Lobbying: How Politicians Are Bought and Sold

In his masterpiece Origins of the Family, Private Property and the State, Engels pointed out that even in a “democratic republic,” wealth still wields power indirectly, but all the more surely. “It does this in two ways,” he explains, “by plain corruption of officials, of which America is the classic example, and by an alliance between the government and the stock exchange.”

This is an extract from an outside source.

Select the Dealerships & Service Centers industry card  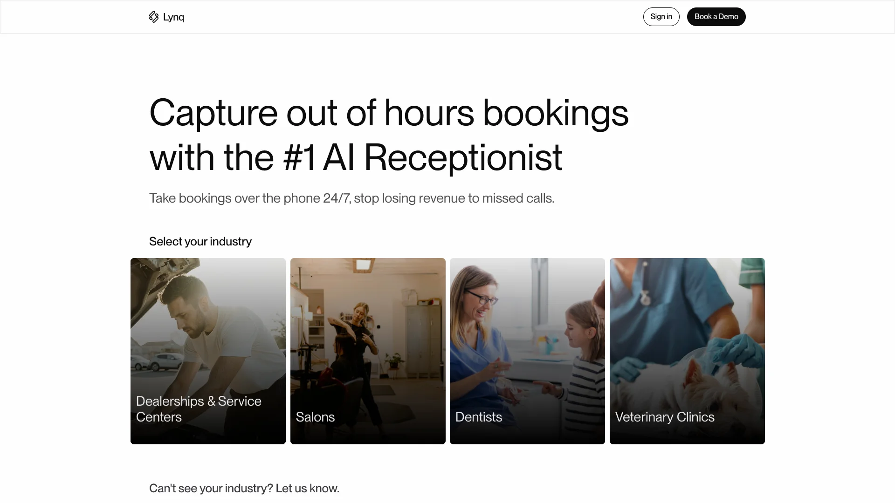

In a later work, State and Revolution, Lenin took up the same theme, examining the completely fraudulent character of parliamentary democracy. “At the present time,” he wrote, “Imperialism and the domination of the banks have ‘developed’ both these methods of defending and asserting the omnipotence of wealth in democratic republics of all descriptions.”Writing in 1917, Lenin went on to quote the example of a minister in the Provisional Government, Palchinsky, who resigned his office and was promptly rewarded with a cozy job by the capitalists, on a salary of 120,000 rubles a year. “What would you call this,” Lenin asked, “direct or indirect corruption?”

These arguments of Engels and Lenin, which are fundamental to a Marxist understanding of politics and the parliamentary process, have been completely vindicated over and over again in one country after another. Recent revelations of parliamentary sleaze have once again laid bare the thousands of threads that big business has woven into the fabric of so-called representative government.

It is well-known that in Britain, Tory ministers have an open-door policy when it comes to meeting lobbyists and the representatives of capitalism, but it was revealed recently that the government has an organized system to “buddy” multi-national firms with Tory ministers and moreover, there were plans to expand it. In July 2011, the trade minister announced the original initiative to give 38 firms, including telecoms, pharmaceutical and oil companies, a direct line to ministers and officials. In 2013, it was announced, a further 12 firms were being added to the list and 30 more are under consideration.

The original 38 firms had nearly 700 cosy face-to-face meetings with ministers in the first two years of the initiative. The oil company Shell alone has had 56 face-to-face meetings with ministers. Looking at all this, as Lenin would have asked: “is it direct or indirect corruption?”

In the US Congress, the number of lobbying organizations is even more phenomenal. There are nearly 15,000 of them, around 30 for each and every elected representative. On every single issue, from climate change to taxation to health, to gun control, these professional ear-benders are canvassing, phoning, meeting, and schmoozing with elected representatives.

Billions of dollars are spent on an industrial scale—over $3 billion in each of the last five years—to buy the politicians that millions of Americans think they have elected. They have a thousand threads connecting them to PR agencies so they can spread unfavorable stories in the press to blackmail representatives who might be reluctant to follow their cues.

It makes no difference whether they are Democrats or Republicans—the overwhelming majority are in the pockets of big business. The “revolving door” operates here, too, with former lobbyists getting top jobs as aides to members of Congress, and then former aides going back into lucrative jobs among the lobbying firms. Congress members themselves are also part of the revolving door.

During recent demonstrations in Egypt, a BBC journalist asked a man in a Cairo street why he was demanding the overthrow of Morsi. The man replied that Morsi and the Egyptian Assembly had not put in practice the policies on which they were elected.

Without a blush or a hint of irony, the BBC journalist asked, “but that’s democracy, isn’t it?” It might be democracy to an unprincipled philistine, or to a representative of business, but to any normal worker it is the opposite of democracy.

In the 1980s, three Marxists from the Militant Tendency in Britain were elected as members of parliament for the Labour Party. The policy they applied in practice was simple: “A worker’s MP on a worker’s wage.” They donated the difference between an MP’s wage and the average wage of a skilled worker back to the movement.

Independent labor candidates in the US should make this policy a part of their platform. When the US labor movement finally breaks with the Democrats and Republicans and builds a mass party of labor, this policy should also be followed by its candidates.

After all, politicians who are wined and dined by lobbyists representing the billionaires and paid a salary many times more that of the average worker­—let alone those working for minimum wage—cannot possibly represent the interests of ordinary workers. This is just one example of how the rise of a labor party in the US will turn politics upside down.